Write. Anywhere. Anytime.

Minggu, 17 Mei 2015

Chapter 6 - Kenangan dalam Aksara


Langit sudah gelap ketika aku dan Heru tiba di Cilandak Town Square. Pada awalnya, aku memang enggan mematuhi ajakannya. Apalagi bepergian ke sebuah Mall, tempat yang sarat akan kerumunan umat dan segala jenis aktivitas. Aku tidak pernah merasa nyaman berada di tengah keramaian. Selalu berpikir, semua orang akan menyerangku dengan tatapan aneh.

Tapi mau bagaimana lagi, Heru bahkan tidak memberiku kesempatan untuk menolak ataupun bernegosiasi.

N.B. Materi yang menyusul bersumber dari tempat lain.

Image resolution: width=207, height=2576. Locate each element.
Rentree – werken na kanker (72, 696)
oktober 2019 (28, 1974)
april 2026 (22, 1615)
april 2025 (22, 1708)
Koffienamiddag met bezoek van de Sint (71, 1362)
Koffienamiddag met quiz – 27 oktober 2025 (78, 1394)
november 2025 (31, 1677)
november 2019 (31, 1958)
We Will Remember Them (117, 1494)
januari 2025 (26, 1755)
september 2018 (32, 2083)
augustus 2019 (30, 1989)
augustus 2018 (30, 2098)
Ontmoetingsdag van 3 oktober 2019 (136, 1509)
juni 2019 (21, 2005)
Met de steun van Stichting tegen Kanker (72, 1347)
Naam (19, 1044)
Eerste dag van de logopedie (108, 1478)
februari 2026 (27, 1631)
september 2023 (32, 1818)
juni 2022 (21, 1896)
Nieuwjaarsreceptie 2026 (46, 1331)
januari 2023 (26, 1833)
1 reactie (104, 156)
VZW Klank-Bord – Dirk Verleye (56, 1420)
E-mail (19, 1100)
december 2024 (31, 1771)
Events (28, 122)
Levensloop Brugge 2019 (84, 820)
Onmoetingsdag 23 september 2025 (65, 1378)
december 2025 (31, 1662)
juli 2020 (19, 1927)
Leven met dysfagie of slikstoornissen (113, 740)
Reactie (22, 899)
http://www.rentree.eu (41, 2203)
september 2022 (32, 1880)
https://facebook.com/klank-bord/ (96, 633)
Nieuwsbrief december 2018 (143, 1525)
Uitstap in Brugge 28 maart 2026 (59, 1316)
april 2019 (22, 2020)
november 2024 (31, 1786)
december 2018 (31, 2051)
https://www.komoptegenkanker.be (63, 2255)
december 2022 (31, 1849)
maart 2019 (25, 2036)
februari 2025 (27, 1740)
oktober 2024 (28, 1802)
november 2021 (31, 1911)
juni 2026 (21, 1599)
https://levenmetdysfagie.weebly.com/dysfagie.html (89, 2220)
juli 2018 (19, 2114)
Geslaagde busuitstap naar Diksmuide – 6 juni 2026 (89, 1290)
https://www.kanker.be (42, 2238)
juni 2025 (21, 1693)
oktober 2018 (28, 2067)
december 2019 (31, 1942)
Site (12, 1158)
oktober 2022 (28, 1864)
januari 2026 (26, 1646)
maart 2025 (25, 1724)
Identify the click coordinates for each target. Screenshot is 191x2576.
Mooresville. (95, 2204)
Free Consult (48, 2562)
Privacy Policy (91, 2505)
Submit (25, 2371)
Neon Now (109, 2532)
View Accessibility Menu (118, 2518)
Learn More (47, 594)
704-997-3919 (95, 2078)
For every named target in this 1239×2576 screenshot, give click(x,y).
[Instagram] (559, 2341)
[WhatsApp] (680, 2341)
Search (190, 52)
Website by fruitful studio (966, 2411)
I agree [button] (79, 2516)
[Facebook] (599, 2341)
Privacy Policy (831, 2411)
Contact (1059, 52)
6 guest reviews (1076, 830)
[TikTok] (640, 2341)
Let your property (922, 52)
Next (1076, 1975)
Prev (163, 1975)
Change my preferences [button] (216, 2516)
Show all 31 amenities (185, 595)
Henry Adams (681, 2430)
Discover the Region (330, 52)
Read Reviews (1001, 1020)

Setiap hari Sabtu, Cilandak Town Square selalu terlihat ramai dibandingkan hari-hari biasa. Seorang DJ akan hadir di tengah-tengah hall utama dan memainkan musik hingga larut malam. Tak heran jika sebagian besar para selebritis sering muncul di tempat ini. Hal itulah yang terjadi sewaktu kami meninggalkan lot parkir.

Seorang pria berperawakan sedang dengan topi jenis flat cap dan kacamata minus melintas di hadapan kami. Wajahnya tampak familier sekali. Dia pernah muncul di sebuah liputan salah satu stasiun televisi swasta, tapi aku lupa namanya siapa. Heru lekas menyadarkanku bahwa pria itu adalah Mas Joko Anwar.

Kami melewati restoran Burger King sebelum tiba di Aksara Bookstore. Heru sengaja membawaku ke sini karena dia yakin, toko buku ini juga menjual buku Memory Of Solferino.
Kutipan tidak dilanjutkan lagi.